Quand il fait bien chaud, je ne sais pas vous, mais moi, un rien m’écoeure. Très longtemps, je n’ai pu porter des floraux, ni – évidemment – des ambrés ou sucrés, par temps chaud. Pour être exacte je ne portais rien ces jours-là, mais bon, ça, c’était avant mon addiction pour les parfums…

Maintenant, j’ose toutes sortes de choses, même par temps chaud. Même Panthère, l’ancien Cartier qui n’est plus en vente, ce floral blanc solaire chaud que je trouvais bien trop fort au premier essai.

Mais ma famille de prédilection en ce moment, ce sont les choses fraîches et originales… Ces parfums un petit peu barrés, pas très lisses, piquants, mais qui parlent simplement. Des parfums faciles à lire, qui rappellent des odeurs connues : romarin, sauge, basilic, hmmmm ! En tête de pont de cette famille (peu fournie dans mon armoire à parfums, il faut bien le reconnaître… il y a aussi l’Eau égyptienne, tout de même), Geranium Odorata de Dyptique, s’il affiche en effet, comme son nom l’indique, un géranium un peu piquant, s’entoure de ces notes aromatiques que j’aime tant.
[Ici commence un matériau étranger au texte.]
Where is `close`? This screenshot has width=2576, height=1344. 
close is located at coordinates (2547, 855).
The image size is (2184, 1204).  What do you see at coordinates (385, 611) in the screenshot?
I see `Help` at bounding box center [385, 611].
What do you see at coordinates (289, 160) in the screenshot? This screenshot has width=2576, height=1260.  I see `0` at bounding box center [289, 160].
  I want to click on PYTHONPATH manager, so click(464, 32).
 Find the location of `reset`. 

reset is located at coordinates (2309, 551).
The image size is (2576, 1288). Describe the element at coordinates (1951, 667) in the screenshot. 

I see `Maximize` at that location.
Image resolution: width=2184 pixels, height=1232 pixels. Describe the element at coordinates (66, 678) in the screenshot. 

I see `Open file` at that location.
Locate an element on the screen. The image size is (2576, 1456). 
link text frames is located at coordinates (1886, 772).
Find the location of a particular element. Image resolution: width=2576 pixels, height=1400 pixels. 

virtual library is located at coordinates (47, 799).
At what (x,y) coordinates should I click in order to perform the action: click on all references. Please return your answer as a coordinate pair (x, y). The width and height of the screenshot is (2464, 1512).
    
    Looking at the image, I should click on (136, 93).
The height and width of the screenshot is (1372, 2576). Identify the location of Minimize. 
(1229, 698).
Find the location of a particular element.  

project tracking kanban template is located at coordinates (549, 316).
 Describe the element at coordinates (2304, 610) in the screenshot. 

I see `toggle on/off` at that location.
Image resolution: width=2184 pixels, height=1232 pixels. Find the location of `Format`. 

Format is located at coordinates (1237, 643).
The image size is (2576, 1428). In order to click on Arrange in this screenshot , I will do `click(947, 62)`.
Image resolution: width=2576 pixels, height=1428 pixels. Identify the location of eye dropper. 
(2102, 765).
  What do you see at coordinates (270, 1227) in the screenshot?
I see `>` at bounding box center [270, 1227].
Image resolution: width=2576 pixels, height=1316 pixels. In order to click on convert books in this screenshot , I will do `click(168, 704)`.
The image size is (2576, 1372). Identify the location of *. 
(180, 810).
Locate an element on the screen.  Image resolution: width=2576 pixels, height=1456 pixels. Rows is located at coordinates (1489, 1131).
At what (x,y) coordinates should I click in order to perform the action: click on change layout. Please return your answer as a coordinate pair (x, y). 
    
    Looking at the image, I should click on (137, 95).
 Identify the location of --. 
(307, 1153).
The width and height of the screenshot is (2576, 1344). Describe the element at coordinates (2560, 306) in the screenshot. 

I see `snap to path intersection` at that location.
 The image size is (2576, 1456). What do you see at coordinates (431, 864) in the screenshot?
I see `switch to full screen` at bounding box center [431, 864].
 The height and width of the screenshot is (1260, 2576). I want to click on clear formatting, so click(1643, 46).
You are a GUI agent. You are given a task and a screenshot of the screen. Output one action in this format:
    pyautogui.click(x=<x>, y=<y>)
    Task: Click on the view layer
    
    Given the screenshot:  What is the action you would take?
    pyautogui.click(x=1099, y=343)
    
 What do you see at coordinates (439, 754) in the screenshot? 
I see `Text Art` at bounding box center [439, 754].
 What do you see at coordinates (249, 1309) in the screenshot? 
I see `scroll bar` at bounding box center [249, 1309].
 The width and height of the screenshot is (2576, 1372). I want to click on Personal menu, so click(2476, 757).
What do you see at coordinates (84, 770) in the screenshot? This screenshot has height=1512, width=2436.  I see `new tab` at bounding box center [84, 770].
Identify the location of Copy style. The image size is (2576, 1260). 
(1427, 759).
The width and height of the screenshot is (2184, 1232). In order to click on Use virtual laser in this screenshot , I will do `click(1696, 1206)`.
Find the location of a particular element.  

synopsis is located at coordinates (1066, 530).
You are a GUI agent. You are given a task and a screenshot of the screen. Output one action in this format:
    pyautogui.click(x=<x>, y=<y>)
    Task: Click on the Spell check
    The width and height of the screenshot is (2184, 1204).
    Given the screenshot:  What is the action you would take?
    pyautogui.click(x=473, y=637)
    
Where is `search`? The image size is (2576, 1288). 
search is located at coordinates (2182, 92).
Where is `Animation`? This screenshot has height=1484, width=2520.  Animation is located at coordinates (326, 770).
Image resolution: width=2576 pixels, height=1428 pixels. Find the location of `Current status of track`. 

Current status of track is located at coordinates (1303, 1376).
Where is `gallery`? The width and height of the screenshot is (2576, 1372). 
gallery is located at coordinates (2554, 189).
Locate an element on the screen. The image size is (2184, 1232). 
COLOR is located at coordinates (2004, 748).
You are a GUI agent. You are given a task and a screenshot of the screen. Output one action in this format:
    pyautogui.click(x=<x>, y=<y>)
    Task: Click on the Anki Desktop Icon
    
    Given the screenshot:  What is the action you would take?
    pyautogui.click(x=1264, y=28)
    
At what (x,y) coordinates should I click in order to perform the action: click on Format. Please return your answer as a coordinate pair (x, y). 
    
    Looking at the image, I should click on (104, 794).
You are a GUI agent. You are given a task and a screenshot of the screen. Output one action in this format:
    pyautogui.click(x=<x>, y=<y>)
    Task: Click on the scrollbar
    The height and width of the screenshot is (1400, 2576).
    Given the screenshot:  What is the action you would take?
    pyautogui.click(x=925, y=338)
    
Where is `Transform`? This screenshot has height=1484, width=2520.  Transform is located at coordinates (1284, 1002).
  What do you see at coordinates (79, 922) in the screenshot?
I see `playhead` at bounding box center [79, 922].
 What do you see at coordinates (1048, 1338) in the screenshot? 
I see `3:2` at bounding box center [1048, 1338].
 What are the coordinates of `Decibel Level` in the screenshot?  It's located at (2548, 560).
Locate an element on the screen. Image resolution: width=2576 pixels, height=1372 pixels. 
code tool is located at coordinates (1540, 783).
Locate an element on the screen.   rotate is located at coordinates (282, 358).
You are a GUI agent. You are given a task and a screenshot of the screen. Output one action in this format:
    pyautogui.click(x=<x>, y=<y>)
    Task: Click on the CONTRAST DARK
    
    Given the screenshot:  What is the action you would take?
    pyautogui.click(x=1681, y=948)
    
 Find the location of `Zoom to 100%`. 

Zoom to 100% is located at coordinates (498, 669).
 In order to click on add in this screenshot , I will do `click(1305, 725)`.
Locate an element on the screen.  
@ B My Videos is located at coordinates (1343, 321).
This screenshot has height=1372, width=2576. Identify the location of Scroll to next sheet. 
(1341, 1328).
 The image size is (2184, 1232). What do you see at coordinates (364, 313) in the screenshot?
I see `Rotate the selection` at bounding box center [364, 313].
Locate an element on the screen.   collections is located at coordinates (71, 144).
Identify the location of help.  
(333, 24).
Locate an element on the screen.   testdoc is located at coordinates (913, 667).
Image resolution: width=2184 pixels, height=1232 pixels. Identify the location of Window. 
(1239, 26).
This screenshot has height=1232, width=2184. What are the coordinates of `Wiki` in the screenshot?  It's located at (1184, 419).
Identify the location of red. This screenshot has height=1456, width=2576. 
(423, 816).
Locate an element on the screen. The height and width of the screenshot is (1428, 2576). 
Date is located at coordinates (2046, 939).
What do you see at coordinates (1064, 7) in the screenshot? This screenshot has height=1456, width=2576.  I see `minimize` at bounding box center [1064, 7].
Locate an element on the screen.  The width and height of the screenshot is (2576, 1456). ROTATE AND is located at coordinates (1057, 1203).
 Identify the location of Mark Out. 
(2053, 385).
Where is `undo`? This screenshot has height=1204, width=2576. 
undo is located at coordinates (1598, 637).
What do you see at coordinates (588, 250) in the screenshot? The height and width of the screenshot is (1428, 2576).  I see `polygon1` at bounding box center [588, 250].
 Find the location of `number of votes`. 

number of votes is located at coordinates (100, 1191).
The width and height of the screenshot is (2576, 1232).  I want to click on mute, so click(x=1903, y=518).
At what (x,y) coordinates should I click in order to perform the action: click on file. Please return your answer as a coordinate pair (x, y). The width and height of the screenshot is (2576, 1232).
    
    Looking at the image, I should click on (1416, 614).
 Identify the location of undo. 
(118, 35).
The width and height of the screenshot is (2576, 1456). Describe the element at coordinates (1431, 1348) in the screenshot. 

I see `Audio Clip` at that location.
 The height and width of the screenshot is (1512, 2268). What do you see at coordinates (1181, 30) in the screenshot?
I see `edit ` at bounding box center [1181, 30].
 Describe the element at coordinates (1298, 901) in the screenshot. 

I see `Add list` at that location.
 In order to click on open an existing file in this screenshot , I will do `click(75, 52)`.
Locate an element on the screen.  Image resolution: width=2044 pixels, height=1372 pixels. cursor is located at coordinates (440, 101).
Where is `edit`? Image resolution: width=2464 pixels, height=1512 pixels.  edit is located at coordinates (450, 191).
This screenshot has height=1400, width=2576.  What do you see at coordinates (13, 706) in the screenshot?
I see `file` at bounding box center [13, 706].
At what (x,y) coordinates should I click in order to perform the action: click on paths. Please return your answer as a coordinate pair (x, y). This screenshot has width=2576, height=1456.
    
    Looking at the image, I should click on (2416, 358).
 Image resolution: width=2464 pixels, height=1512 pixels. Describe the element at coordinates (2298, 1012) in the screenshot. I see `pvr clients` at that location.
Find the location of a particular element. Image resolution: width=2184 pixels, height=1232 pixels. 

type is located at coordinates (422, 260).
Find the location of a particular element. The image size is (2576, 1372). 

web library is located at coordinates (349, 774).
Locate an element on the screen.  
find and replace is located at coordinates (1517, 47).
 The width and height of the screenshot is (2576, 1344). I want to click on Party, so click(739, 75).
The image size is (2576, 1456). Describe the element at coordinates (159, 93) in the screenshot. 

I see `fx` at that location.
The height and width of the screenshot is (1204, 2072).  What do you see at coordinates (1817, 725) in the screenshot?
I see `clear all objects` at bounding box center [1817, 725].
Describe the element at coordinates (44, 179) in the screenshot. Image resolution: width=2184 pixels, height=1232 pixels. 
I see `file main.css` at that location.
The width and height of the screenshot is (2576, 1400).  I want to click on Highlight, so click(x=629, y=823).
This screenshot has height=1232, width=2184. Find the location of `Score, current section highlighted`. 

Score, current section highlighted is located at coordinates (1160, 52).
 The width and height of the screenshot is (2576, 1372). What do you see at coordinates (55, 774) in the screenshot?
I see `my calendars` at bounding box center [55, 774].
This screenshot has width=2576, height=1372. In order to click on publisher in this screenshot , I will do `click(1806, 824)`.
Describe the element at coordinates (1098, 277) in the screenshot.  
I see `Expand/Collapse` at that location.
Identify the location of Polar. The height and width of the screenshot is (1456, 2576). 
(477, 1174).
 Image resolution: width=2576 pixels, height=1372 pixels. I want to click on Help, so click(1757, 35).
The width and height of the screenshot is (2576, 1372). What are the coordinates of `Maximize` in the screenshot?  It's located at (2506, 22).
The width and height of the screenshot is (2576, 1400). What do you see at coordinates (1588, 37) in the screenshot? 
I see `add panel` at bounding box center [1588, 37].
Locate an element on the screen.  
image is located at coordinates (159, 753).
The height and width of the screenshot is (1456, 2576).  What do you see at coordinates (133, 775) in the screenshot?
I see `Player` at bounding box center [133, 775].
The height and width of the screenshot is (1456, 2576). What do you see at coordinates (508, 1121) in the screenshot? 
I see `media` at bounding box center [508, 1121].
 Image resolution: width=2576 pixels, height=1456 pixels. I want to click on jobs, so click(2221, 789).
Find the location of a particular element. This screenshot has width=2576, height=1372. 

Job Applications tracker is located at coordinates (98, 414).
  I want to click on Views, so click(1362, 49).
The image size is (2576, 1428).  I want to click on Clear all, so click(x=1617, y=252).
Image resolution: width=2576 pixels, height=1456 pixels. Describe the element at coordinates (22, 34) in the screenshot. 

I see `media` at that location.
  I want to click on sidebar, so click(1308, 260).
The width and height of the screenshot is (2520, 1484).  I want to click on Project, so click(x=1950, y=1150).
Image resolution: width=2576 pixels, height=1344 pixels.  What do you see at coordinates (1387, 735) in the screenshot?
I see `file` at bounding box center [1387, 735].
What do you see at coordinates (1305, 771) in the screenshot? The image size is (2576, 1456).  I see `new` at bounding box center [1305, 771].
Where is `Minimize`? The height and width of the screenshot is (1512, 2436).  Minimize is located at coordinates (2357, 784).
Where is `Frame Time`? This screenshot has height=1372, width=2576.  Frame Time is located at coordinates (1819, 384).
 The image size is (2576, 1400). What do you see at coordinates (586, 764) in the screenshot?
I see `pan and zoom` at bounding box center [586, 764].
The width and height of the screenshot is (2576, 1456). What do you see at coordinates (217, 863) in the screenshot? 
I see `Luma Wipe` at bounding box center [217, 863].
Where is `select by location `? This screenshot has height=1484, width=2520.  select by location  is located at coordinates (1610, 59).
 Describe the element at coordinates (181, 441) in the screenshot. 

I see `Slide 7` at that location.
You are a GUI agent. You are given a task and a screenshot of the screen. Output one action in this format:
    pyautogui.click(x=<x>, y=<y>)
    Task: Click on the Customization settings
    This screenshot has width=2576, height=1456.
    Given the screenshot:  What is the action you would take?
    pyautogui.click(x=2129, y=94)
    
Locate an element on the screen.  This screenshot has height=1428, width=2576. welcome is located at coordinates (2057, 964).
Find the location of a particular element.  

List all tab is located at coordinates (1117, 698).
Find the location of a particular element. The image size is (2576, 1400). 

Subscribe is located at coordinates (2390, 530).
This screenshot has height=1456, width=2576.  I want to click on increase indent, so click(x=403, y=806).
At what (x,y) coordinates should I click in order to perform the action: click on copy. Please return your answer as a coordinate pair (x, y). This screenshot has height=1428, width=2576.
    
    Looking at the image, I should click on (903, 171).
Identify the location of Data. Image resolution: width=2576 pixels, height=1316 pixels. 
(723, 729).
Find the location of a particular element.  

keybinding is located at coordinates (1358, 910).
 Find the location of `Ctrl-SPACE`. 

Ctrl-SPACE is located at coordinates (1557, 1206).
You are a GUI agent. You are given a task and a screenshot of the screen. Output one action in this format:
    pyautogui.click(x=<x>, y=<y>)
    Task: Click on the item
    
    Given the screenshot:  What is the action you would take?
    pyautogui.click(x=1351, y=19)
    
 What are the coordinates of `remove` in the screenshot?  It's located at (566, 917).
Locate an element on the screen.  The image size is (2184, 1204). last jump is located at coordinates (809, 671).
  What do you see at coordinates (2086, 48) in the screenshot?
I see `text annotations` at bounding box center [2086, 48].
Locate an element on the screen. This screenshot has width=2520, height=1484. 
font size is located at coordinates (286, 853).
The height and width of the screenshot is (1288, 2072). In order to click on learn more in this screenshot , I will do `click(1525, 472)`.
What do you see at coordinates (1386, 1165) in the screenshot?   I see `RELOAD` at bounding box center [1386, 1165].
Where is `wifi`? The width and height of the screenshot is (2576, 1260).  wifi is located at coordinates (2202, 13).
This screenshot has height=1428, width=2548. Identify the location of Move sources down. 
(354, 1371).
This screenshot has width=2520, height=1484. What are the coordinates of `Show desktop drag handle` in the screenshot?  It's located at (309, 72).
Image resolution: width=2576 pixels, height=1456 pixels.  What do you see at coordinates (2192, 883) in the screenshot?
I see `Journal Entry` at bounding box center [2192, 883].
Bon, j’avoue, j’ai une croyance à la con, aussi, avec ce parfum. J’ai l’impression que les moustiques me piquent moins quand je le porte (parce que sinon, c’est l’horreur). Croyance liée à la connaissance du fait que l’huile essentielle de géranium est réputée répulsive. Donc je me dis que ça marche aussi bien et je sors bien parfumée !

J’ai eu la chance de mettre la main récemment sur un géranium d’Egypte, la matière première de parfumerie, de la maison IFF. Je ne sais pas si c’est variété qui est utilisée dans Geranium odorata, mais il m’a paru tout de même intéressant de comparer avec le parfum. Et j’ai donc tenté les 2 en odeurs croisées, poignet gauche, poignet droit.

Ce qui interpelle de prime abord, c’est la ressemblance entre la matière première et le parfum. On est clairement, dans ce cas précis, dans un cas où le parfumeur semble amoureux de la matière première et ne va chercher qu’à la mettre en valeur, à la faire briller, en ajoutant quelques touches deci-delà, mais rien de trop. La vedette, c’est bien le géranium, et ça ne changera pas.

Les deux caractéristiques principales de la matière première sont donc bien présentes dans le parfum : l’odeur est piquante, et rosée.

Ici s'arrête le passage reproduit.